Wednesday, May 11, 2005

Trexi Articulates False Humanity


Unintentionally, Anti-D articulates the entrenched system of sin

Who can say, "I have kept my heart pure;
I am clean and without sin"? (Proverbs 20:9)

Wretched man that I am! Who will deliver me from this body of death?
Thanks be to God through Jesus Christ our Lord! (Romans 7:24-25)


Designer of Anti-D, Jacob Shamberg, explains that "the motifs on the Anti-D Trexi are testaments to our over-medicated, desensitized society. Where all of human vitality, has been willfully reduced to a green cesspool of numbness."
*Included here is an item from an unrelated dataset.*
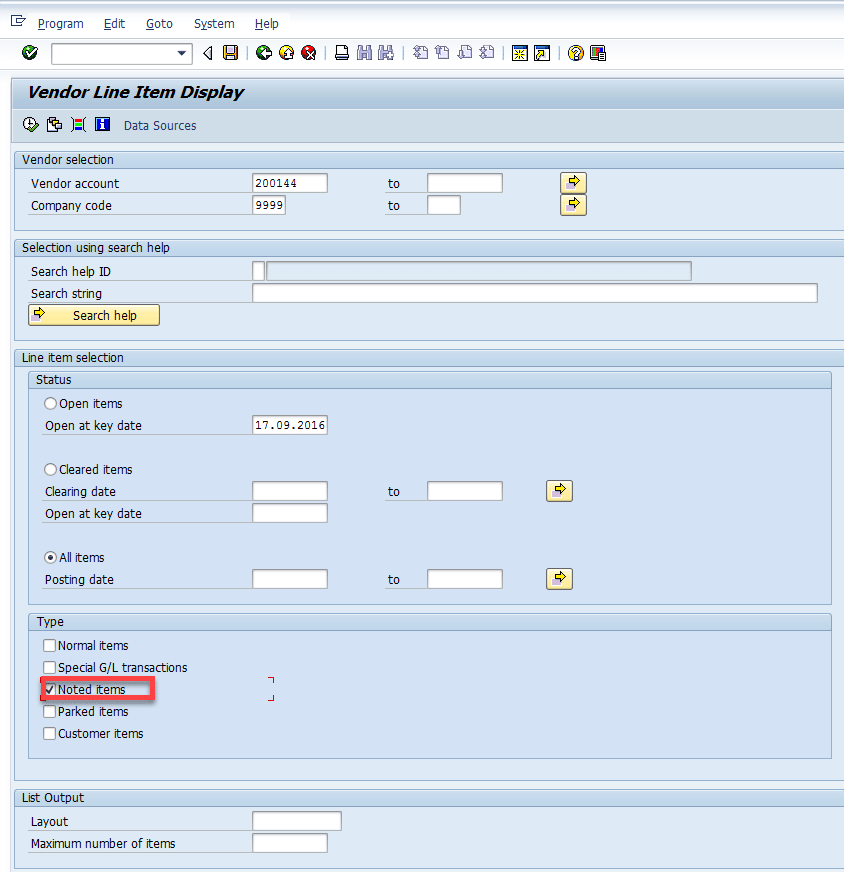The height and width of the screenshot is (872, 844).
Task: Select the Cleared items radio button
Action: (51, 470)
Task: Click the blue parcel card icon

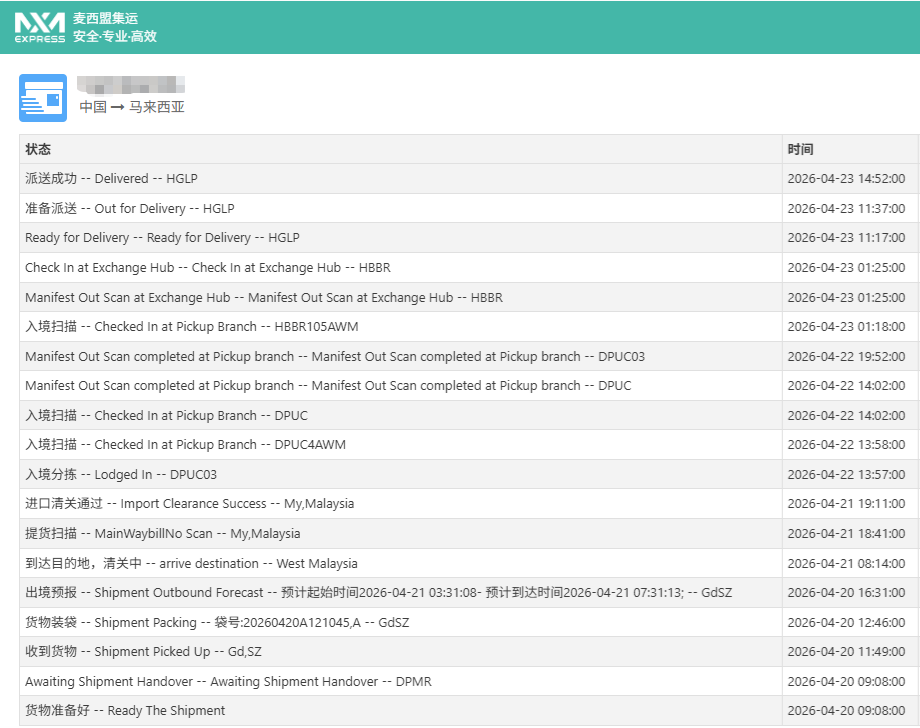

But it is more than over-medication and desensitisation that dehumanises us; it is ultimately sin that makes us less human.

When we are hurt or cheated by someone else, friends and family comfort us saying,"That's life; that's what humans are like."

But that's not what humans are like; it's what non-humans are like.

For in the beginning, humans were made in the image of God (Genesis 1:26-27). We were not designed as mere mammals. Rather, we uniquely had the role and had the ability to reflect God, represent God and relate to God.

When we rebelled (sinned) against God however, the image of God in us was corrupted. Because we did not and do not live with God as our Lord, we are filled with all kinds of evil: anger, jealousy, rage, malice, greed, sloth, deceit, strife, slander, gossip, insolence, arrogance, boastfulness, senselessness, faithlessness, ruthlessness... And as Proverbs so rightly points out, which among us can say, "I have kept my heart pure; I am clean and without sin"
(Proverbs 20:9)? We all know the filthy petty selfishness of our own hearts.

None can claim perfect goodness. None, that is, but Jesus Christ. Walking on earth in the flesh like us, Jesus was the perfect human being who, alone, was the perfect representation of God, the perfect image of God (Colossians 1:15; Hebrews 1:3).

By his perfect life and substitutionary death in our place, and resurrection from the dead, he made it possible for us to be restored to our true humanity, to be truly human.

Those who trust in Jesus are given the ability to break out of their filthy petty selfish sinful selves and be gradually transformed into Jesus' likeness (2 Corinthians 3:18), that is true humanity.

One day, when Christ comes again, the transformation process will be complete for those who believe in him. Then, we shall attain perfect humanity again (1 John 3:2; 1 Corinthians 15:49), not by our own self-improvement works but by the power and grace of God alone.